最も基本的な機械的性能指標から、10.9 グレードの高力ボルトの公称引張強さは 1000MPa に達しますが、降伏強さは降伏強さの比 (0.9) により 900MPa と計算されます。これは、引張力を受けたとき、ボルトが耐えることができる最大引張力は、破壊強度の 90% 近くであることを意味します。これに対し、12.9級ボルトの公称引張強さは1200MPa、降伏強さは1080MPaと高く、優れた耐引張強度と耐降伏強度を示します。ただし、すべての場合において、高グレードのボルトを無差別に低グレードのボルトに置き換えることができるわけではありません。これには複数の考慮事項が含まれます。
1. コストパフォーマンス:高力ボルトは性能に優れていますが、その分製造コストも高くなります。極端な強度要件が必要ない状況では、低グレードのボルトを使用する方が経済的で合理的である可能性があります。
2. サポートコンポーネントの保護: ボルトの寿命を延ばし、分解や交換時のメンテナンスコストを削減するために、設計時にボルトとナットの強度に意図的に差を付けることがよくあります。勝手に交換するとこのバランスが崩れ、ナット等の付属品の破損が早まる可能性があります。

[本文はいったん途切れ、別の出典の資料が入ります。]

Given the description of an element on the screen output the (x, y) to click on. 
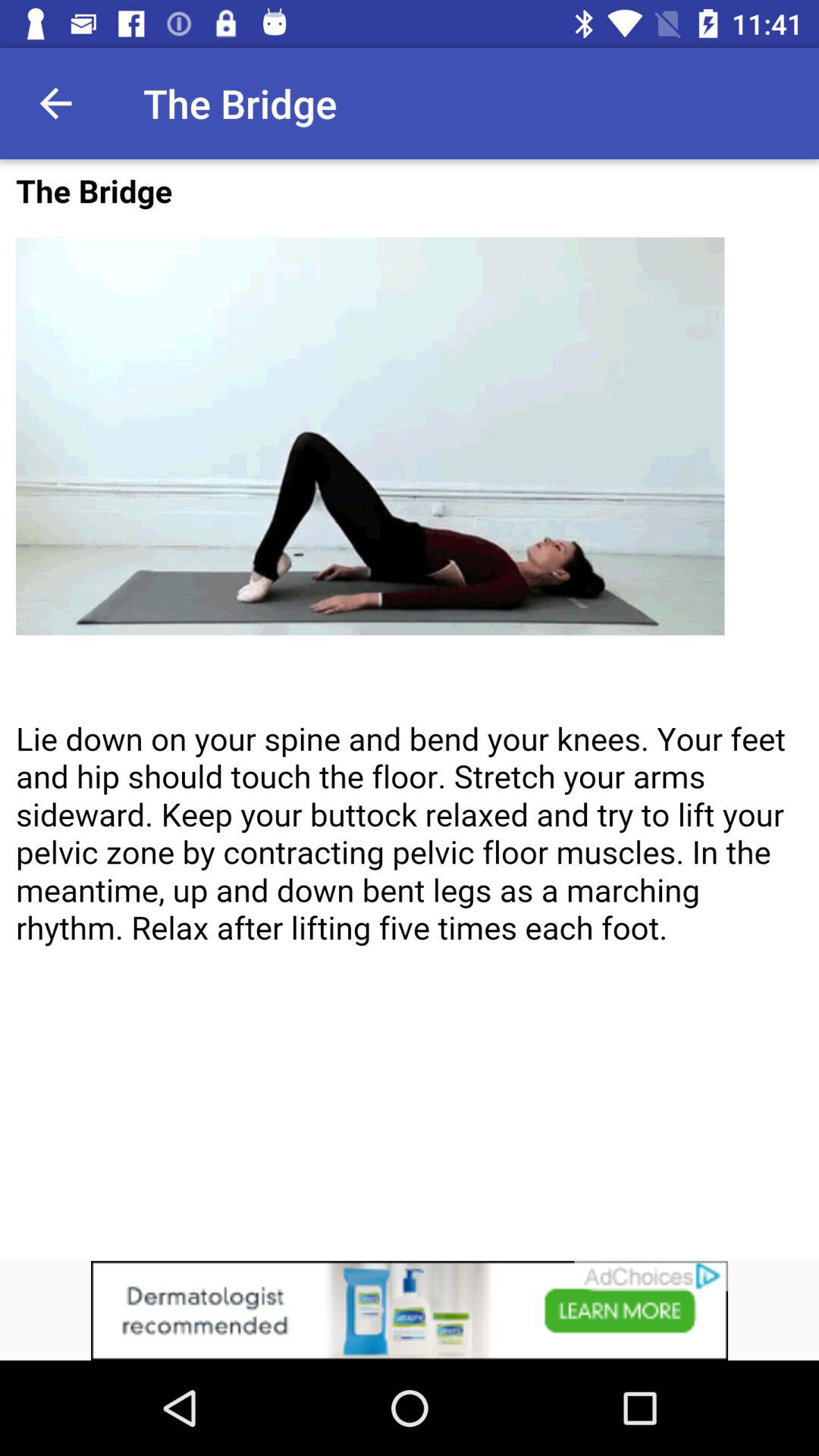
adverisement (409, 709)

3. 特殊プロセスの影響: 亜鉛めっきなどの表面処理プロセスは、高強度ボルトに水素脆化などの悪影響を与える可能性があるため、代替ソリューションを選択する際には慎重な評価が必要です。
4. 材料の靭性要件: 厳しい交互荷重がかかる特定の環境では、ボルトの靭性が特に重要になります。このとき、やみくもに高力ボルトに交換すると、材料の靭性不足により早期破断が発生し、構造全体の信頼性が低下する可能性があります。
5. 安全警報機構: ブレーキ装置などの一部の特殊な用途では、保護機構が作動するために特定の条件下でボルトが破損する必要があります。この場合、何らかの代替品を使用すると、安全機能が故障する可能性があります。
要約すると、グレード 10.9 とグレード 12.9 の高力ボルトの間には機械的特性に大きな違いがあります。ただし、実際のアプリケーションでは、シナリオの特定のニーズに基づいて、その選択を包括的に検討する必要があります。やみくもに高強度を追求すると、不必要なコストが増加するだけでなく、安全上の問題を引き起こす可能性があります。選択したボルトが性能要件を満たし、構造物の安全性と信頼性を確保するには、さまざまなボルトの性能特性と適用制限を十分に理解する必要があります。